On December 18, the FDA published its proposed rule for replacing the venerable package insert with “electronic” prescribing information.  The cite is 79 Fed. Reg. 75506, and a link to it is here.  We’re not regulatory lawyers, so we’ll leave any debate over whether this proposed rule is good or bad to the folks at the FDA Law Blog.  

We’re product liability litigators, so when we hear about “electronic” anything, one thing we think about is ediscovery.  Currently, with paper package inserts, when we’re taking discovery, all we have is the prescriber’s say so about whether s/he reviewed the insert, and when.  Nor do we have any sure way of knowing exactly what version of drug/device labeling the prescriber reviewed.  The date of the visit that produced the prescription, when placed against the history of the relevant labeling provides a pretty good idea, but there’s always a chance that the product sat on a shelf somewhere through a label change or two.

If the FDA’s proposal to shift to electronic distribution of the prescribing information that’s now in package inserts takes effect all that could change.  The main avenue of distribution envisioned by the FDA would be a “single, comprehensive Web site” −  an online “repository” operated by the FDA itself:

The proposed rule would require manufacturers and applicants to distribute electronically prescribing information by submitting the labeling in an electronic format that FDA can process, review, and archive . . . to FDA each time the labeling content is changed.  The submitted labeling would be distributed via FDA's labeling repository Web site (labels.fda.gov), which is a publicly available Web site.

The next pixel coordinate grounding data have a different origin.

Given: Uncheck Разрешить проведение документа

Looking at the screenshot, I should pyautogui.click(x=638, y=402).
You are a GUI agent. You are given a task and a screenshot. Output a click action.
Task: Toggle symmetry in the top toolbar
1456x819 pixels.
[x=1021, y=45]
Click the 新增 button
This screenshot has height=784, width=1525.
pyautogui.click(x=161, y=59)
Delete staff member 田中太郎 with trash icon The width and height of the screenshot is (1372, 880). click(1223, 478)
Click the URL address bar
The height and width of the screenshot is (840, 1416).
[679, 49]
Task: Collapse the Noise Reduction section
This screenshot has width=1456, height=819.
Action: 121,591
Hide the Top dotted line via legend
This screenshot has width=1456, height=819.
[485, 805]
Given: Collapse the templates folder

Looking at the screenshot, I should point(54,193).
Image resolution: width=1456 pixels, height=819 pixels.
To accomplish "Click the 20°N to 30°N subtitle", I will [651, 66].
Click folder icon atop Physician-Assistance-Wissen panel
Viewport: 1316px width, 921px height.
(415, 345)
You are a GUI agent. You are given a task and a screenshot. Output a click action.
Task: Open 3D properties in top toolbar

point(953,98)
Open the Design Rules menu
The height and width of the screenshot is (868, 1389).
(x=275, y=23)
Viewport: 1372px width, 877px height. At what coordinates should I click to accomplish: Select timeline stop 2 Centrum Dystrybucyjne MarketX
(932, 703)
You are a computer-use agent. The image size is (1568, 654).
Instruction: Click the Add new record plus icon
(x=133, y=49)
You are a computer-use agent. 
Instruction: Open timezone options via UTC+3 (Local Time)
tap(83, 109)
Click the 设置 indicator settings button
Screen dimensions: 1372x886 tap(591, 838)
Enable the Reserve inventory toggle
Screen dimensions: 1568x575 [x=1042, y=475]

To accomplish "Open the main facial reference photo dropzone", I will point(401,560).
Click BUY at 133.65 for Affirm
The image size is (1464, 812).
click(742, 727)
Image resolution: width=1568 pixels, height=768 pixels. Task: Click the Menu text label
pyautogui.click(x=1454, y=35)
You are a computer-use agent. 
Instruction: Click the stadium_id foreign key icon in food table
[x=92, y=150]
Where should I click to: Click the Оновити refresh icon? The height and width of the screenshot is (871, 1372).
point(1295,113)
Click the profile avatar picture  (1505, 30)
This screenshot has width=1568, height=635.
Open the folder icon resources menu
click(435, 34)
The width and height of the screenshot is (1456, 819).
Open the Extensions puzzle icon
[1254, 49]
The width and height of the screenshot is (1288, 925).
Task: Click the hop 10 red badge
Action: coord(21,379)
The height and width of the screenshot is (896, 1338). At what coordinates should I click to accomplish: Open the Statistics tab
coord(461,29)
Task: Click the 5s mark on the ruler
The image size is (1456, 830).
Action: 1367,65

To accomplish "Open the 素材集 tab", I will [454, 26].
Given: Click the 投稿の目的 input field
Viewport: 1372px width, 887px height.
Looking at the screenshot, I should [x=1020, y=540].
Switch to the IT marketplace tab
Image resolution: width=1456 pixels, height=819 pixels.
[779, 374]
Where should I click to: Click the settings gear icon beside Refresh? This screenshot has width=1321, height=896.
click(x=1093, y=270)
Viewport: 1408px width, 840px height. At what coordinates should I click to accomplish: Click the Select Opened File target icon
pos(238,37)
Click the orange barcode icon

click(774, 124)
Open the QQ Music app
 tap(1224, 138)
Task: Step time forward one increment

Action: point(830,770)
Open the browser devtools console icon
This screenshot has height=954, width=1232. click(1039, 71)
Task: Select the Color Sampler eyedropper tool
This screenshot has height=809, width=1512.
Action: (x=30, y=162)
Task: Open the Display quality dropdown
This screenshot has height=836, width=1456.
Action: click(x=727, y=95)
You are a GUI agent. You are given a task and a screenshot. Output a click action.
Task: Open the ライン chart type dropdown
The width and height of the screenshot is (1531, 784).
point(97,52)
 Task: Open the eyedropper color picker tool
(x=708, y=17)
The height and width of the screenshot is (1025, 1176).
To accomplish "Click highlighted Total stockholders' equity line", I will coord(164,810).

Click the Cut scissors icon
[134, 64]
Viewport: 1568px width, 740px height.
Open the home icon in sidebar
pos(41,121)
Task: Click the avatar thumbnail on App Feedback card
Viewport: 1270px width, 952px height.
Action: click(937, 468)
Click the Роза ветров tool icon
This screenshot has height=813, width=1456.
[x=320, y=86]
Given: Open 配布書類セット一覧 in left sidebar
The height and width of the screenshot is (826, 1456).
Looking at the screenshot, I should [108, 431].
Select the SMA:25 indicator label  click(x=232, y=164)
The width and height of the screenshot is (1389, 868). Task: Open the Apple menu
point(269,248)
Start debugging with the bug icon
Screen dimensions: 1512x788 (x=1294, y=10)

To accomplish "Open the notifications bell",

79 Fed. Reg. at 75511.  The proposed rule is silent about whether the FDA’s website would track “hits” and more specifically their source, but there’s no technical reason that would make such tracking impossible.  The FDA’s proposal is likewise silent on how long the Agency could or would preserve tracking information about hits.

In the past, the FDA has sometimes preempted civil discovery.  See21 C.F.R. §20.63(f)(2) (preempting civil discovery of identities of persons who file adverse event reports with the Agency).  There’s no indication in the current proposal of such preemptive intent. Thus, the FDA should expect to be on the receiving end of a host of third-party ediscovery requests (we doubt the FOIA would apply to requests for such individualized information) for when Dr. X accessed the repository for information about Drug Y.  Such requests could come from either the plaintiff or defense side.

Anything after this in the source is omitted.